No entanto, provas jogaram por terra a versão da defesa do servidor.

No voto que prevaleceu no julgamento, o desembargador Julio Cezar Lemos Travessa entendeu que a materialidade e a autoria estavam demonstradas por laudos periciais, documentos das seguradoras, relatórios médicos, apólices de seguros e depoimentos colhidos durante a investigação e a instrução processual.

Segundo o desembargador, o depoimento do servidor continha inconsistências relevantes. O magistrado ressaltou que o servidor alegou não ter inimigos, mas afirmou ter sido sequestrado por desconhecidos que, sem motivo aparente, o mutilaram, além de não saber fornecer detalhes sobre os supostos autores, o instrumento utilizado na amputação e a dinâmica do crime.

Também pesou contra o servidor o fato de sua mochila ter sido encontrada próxima ao local da amputação com diversos objetos em seu interior, circunstância tida como incompatível com a narrativa do sequestro.

“Não é crível que um servidor público, com salário reduzido, trabalhando como assistente administrativo em uma Universidade Federal, contrate quatro seguros de vida e uma assistência de acidente pessoal num curto intervalo de tempo, demonstrando uma preocupação excessiva e comprometendo parte significativa dos seus rendimentos mensais para pagar um valor considerável a diversas seguradoras”.

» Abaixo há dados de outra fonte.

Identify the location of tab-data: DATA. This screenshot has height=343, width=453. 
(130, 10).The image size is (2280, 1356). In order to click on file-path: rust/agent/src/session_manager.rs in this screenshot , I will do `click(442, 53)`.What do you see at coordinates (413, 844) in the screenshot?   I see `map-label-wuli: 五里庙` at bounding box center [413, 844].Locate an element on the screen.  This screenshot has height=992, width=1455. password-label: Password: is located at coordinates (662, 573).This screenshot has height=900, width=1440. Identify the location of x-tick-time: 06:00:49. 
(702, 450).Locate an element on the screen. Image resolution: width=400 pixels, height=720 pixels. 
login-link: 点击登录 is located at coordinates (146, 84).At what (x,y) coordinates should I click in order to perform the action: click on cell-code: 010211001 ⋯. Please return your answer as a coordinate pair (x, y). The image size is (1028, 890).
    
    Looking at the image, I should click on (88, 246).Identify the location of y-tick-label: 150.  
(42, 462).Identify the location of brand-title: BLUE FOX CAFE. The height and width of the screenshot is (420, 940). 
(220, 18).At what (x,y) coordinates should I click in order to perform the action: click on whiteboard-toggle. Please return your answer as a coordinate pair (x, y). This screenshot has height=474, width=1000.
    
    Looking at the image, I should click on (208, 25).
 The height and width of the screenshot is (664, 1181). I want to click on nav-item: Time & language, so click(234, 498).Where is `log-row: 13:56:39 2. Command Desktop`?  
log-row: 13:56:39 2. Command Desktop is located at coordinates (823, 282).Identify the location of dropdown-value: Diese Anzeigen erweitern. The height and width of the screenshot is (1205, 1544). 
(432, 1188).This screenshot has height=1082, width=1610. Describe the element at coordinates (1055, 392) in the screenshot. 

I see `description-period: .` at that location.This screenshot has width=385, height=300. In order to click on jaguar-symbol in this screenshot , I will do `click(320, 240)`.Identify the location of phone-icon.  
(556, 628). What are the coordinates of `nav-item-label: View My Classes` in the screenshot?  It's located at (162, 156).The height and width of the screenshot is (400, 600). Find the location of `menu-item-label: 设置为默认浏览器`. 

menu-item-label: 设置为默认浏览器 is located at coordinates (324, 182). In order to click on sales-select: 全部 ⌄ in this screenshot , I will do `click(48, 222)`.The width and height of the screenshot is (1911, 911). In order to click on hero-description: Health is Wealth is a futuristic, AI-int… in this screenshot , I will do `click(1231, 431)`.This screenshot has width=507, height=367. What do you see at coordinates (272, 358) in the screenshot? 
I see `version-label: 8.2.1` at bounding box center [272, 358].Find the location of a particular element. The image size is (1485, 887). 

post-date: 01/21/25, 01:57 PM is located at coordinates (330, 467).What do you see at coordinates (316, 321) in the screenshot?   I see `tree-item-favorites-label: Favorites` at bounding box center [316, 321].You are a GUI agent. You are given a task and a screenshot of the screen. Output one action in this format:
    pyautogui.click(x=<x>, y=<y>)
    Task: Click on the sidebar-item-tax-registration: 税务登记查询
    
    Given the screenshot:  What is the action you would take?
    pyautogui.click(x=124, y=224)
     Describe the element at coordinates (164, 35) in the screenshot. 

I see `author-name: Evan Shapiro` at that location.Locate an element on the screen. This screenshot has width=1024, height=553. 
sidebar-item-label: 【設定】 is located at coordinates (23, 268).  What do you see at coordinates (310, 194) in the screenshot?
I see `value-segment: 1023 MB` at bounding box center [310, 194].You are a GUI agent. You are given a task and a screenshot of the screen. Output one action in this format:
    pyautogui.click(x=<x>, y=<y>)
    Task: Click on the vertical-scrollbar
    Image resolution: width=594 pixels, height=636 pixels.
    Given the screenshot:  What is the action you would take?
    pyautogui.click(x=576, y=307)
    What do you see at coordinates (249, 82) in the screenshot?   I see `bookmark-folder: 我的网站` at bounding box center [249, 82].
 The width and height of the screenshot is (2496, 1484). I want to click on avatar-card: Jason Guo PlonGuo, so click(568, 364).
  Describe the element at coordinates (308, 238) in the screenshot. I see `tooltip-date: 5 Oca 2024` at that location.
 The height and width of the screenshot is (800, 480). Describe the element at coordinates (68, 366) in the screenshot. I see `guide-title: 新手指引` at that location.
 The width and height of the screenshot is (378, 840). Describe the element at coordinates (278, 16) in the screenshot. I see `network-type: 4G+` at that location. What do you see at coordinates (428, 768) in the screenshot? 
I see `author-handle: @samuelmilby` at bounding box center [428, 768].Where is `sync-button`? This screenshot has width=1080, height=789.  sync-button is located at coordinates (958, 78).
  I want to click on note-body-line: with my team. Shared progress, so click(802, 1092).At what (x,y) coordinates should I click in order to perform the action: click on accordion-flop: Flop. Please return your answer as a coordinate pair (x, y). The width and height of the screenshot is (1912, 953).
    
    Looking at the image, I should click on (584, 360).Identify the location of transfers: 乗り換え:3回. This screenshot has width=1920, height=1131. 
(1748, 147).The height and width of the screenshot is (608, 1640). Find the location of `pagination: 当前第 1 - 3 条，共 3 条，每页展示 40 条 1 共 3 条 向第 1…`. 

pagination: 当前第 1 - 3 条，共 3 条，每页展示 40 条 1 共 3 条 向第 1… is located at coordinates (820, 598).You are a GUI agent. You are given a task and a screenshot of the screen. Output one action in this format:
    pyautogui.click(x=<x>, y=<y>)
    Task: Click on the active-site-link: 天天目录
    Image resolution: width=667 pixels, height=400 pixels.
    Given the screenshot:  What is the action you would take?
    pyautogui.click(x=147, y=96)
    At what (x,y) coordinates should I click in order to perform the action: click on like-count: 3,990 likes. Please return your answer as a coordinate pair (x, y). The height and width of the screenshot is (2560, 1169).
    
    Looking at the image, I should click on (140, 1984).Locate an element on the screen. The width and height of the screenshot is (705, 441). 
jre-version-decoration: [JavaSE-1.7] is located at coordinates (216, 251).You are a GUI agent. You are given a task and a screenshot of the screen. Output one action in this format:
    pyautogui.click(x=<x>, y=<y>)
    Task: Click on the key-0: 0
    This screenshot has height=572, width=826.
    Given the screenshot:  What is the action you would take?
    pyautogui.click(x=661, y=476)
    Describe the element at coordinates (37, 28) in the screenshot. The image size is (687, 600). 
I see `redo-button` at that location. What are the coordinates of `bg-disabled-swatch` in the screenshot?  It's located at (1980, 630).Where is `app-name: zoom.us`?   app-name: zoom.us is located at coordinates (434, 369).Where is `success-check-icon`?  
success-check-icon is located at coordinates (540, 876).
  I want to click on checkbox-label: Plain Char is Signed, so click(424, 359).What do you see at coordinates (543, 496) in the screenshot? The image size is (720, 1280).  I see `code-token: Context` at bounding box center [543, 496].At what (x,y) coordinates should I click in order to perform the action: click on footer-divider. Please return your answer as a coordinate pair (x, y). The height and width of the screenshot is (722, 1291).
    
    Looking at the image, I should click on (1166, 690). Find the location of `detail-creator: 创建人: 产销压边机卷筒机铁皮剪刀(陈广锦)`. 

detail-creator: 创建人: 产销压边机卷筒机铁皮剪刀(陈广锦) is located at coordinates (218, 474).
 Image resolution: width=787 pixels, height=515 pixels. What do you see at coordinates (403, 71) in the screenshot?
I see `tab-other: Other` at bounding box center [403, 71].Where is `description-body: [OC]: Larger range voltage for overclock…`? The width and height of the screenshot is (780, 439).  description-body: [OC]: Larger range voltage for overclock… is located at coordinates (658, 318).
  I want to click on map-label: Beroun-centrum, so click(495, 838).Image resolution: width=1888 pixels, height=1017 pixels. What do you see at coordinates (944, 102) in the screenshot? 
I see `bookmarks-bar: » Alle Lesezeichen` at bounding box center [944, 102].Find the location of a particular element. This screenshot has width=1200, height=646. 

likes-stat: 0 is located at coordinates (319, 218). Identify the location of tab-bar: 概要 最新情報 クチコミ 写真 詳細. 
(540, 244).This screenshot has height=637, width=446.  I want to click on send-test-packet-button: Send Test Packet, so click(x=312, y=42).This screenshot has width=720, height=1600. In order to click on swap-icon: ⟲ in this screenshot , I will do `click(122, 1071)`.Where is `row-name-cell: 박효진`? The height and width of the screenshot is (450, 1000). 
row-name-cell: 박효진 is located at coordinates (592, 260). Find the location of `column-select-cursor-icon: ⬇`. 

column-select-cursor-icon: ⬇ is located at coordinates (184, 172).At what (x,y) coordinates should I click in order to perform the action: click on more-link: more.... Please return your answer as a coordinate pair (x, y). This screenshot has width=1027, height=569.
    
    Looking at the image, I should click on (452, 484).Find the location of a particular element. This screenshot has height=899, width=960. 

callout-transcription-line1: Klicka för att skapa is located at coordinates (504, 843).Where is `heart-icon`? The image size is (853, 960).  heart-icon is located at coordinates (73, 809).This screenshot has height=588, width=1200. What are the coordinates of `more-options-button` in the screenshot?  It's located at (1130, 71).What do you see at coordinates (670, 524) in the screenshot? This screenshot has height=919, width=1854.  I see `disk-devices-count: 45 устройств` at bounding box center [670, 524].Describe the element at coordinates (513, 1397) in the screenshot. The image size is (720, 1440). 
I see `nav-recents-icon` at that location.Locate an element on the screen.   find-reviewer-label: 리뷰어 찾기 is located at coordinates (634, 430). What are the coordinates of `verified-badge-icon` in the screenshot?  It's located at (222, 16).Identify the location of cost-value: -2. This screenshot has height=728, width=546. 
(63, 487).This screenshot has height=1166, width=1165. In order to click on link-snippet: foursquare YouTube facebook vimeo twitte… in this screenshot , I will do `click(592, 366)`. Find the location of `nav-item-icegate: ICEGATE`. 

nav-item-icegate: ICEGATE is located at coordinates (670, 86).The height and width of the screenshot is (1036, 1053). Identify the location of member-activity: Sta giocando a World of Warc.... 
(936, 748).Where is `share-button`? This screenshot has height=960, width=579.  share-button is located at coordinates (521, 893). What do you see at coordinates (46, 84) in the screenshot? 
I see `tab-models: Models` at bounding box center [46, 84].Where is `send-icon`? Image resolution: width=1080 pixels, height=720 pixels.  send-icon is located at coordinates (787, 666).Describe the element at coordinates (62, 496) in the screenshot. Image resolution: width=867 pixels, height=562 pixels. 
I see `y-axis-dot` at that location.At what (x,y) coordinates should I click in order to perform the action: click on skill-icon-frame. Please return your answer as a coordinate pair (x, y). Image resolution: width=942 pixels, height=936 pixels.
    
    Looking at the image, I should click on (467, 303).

Após exposição dos argumentos, a maioria do colegiado acompanhou o entendimento de Julio Cezar Lemos Travessa mantendo a condenação por fraude.

Posteriormente, a defesa interpôs recurso especial na tentativa de levar o caso ao STJ, mas o desembargador José Alfredo Cerqueira da Silva, da 2ª vice-presidência do TJ/BA não admitiu o recurso, alegando que o acórdão foi proferido por maioria e ainda cabiam recursos infringentes, o que impedia acesso imediato à instância superior, conforme a súmula 207 do STJ. Com isso, permaneceu válida a condenação do servidor.